Derby has allowed me to grow out of my distaste for women in groups. I’ve never flocked to groups of girls. In fact, the idea of any activity involving large groups of women cooperating to achieve a goal gives me instant diarrhea. This is why I had to drop out of being a Girl Scout leader. Derby’s different – and I think it’s probably due to the fact that not many of us were Queen Bees. We were Innocent Bystanders, at best, and most likely not even that. Derby doesn’t attract Queen Bees. It attracts the opposite, really, and perhaps that’s why we all high-five each other so much: we finally realize how awesome we are.

I hope that my little Worm can make it through middle school intact and mostly unscathed, but I’m afraid that’s probably wishful thinking on my part. I’m going to try to help her through it as best I can. Adolescence was really hard on me (isn’t it hard on us all?), but I did actually make some close friends, and if I can do it, I know she can too. My hope for her is that when she’s an adult is she understands herself to know what she wants out of relationships, romantic and otherwise. It took me way too long to figure that out. When I finally did, I finally felt confident enough to be myself, let others know that I am who I am, and if they don’t like it they can go suck an egg. I had a sparkle of that before derby, but derby nurtured it and brought that attitude to the forefront. I think that if I can take my derby catharsis and convey it to the Worm early in life, maybe that’ll give her confidence when some Venomous Demon tells her she’s not good enough. She is good enough. We all are.


  4 Responses to “The Innocent Bystander Gets the Stink Eye”

  1. Gymnastics is like a training ground for QB’s! Get her out of there and put her on a soccer field or something! QB = Queen Bee, not Quarter Back, by the way.

    Also… I wonder if a distinction needs to be made between the way we (derby girls) function socially and the way we function on the track. Socially, I feel like the clique-iness and alph-bitch-to-bystander ratio are both totally out of control. On the track, when things are going well, we’re a machine made of parts, parts that have to relate to each other outside of that vulgar social context.

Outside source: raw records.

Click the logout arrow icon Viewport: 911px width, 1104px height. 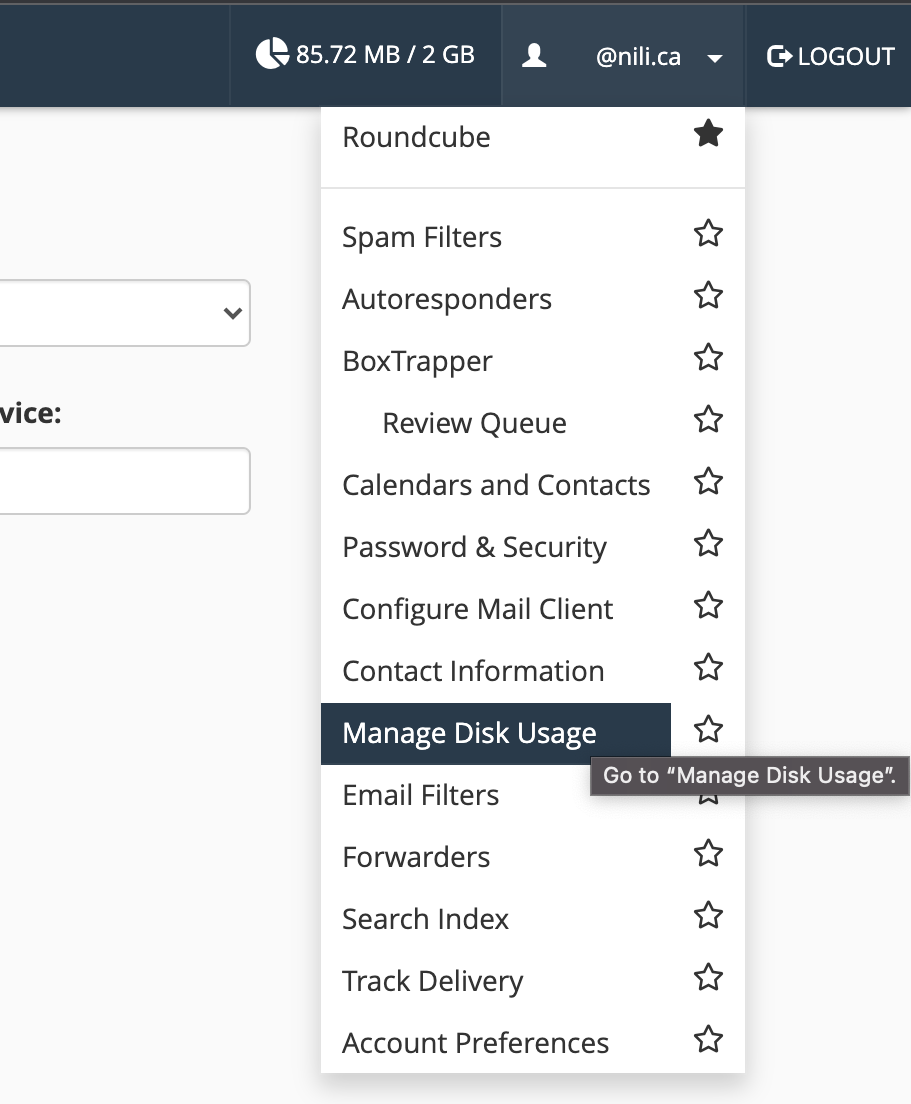pyautogui.click(x=779, y=56)
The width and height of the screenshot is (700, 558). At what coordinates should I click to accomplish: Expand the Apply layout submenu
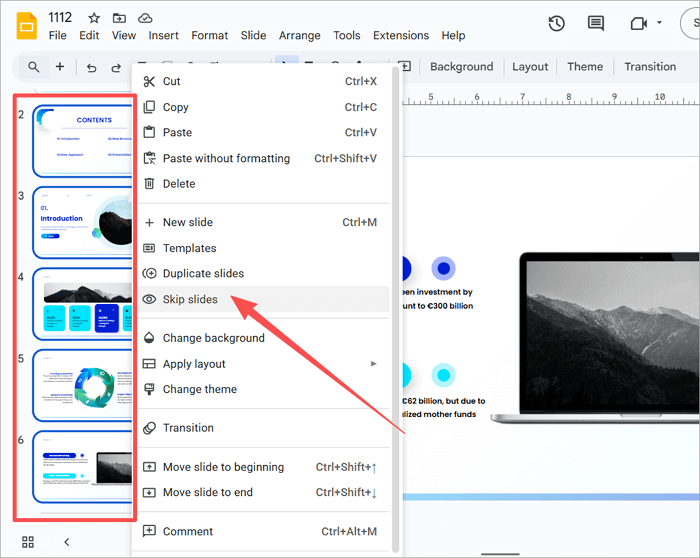373,364
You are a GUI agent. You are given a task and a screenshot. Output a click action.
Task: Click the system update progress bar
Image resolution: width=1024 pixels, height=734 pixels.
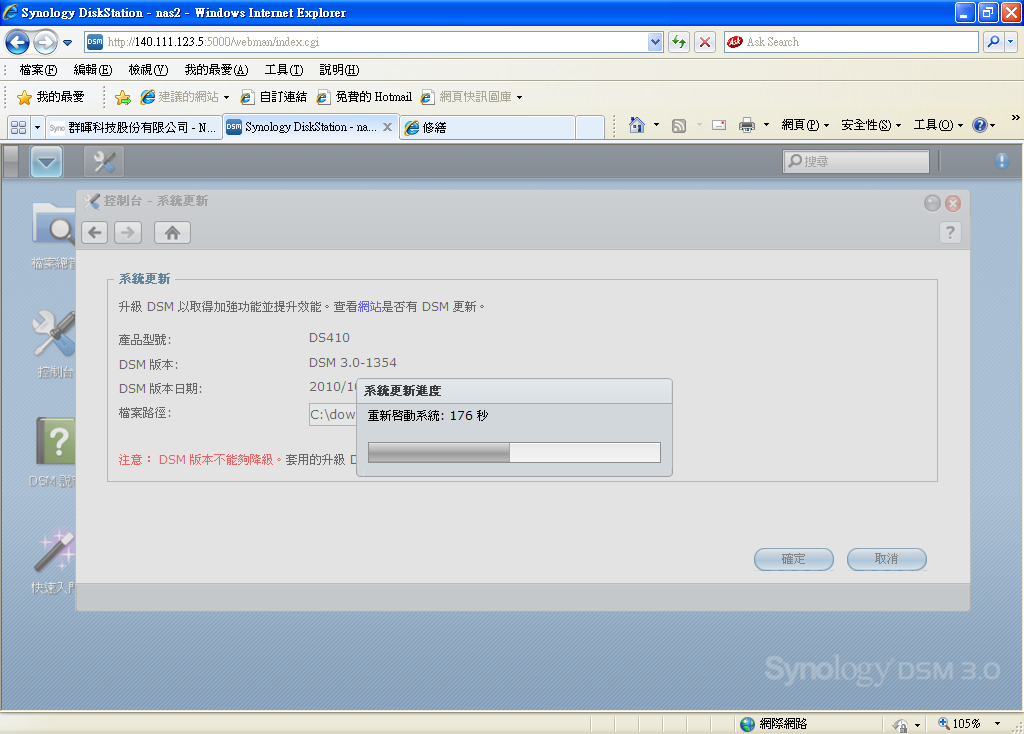click(514, 453)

We’re more likely to admit our mistakes, respect our peers, and generally be nice when we’re functioning as players on a team than when we’re functioning as women in a social group.

    I just made that up. You’re pretty.

  2. Love this!

  3. Love to my wife!

  4. Are we being the bitchy ones judging the girls who cheerlead or do gymnastics? If that’s what a girl wants to do why should she be chased out because she isn’t as “cool” as the other girl. As Derbies I hear us bitching against the “other girls” and while I am not comfortable around those perfectly manicured, pretty and put together girls, it doesn’t mean that I have the right to talk bad about them. Some of them are genuinely nice!

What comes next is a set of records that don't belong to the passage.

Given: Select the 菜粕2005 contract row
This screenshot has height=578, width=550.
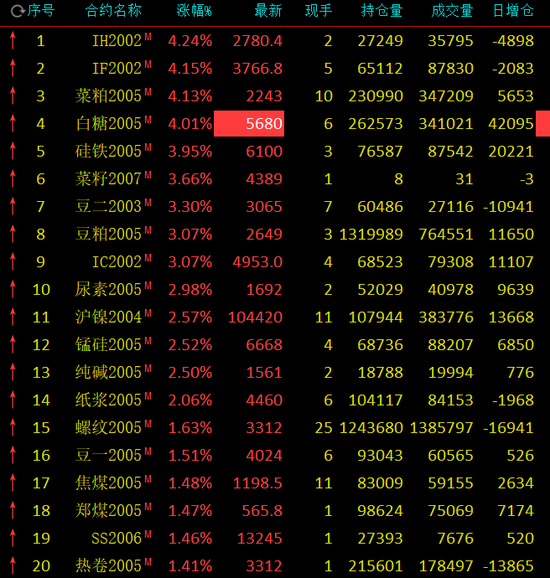Looking at the screenshot, I should tap(275, 96).
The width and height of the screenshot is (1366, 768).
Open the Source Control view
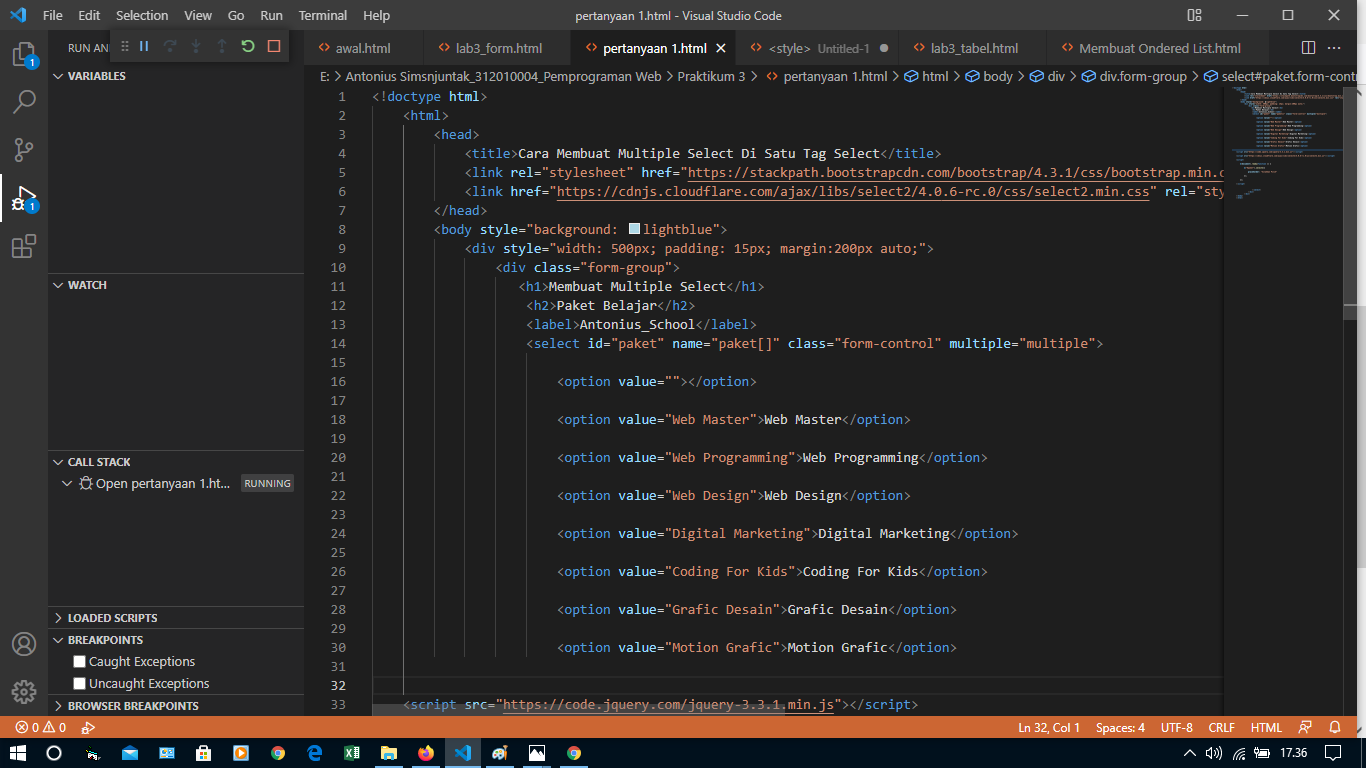coord(24,149)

    That said… When a one of those perfect soccer moms looks down on me because I don’t have highlights, drink real beer instead of girly drinks, and decides to talk shit about me, I’m gonna bring that bitch down. Teaching the younger generation to be kind to others and defend those who are being picked on and to stand up for themselves means we’ll have a generation of women who are powerful and won’t let society put them down.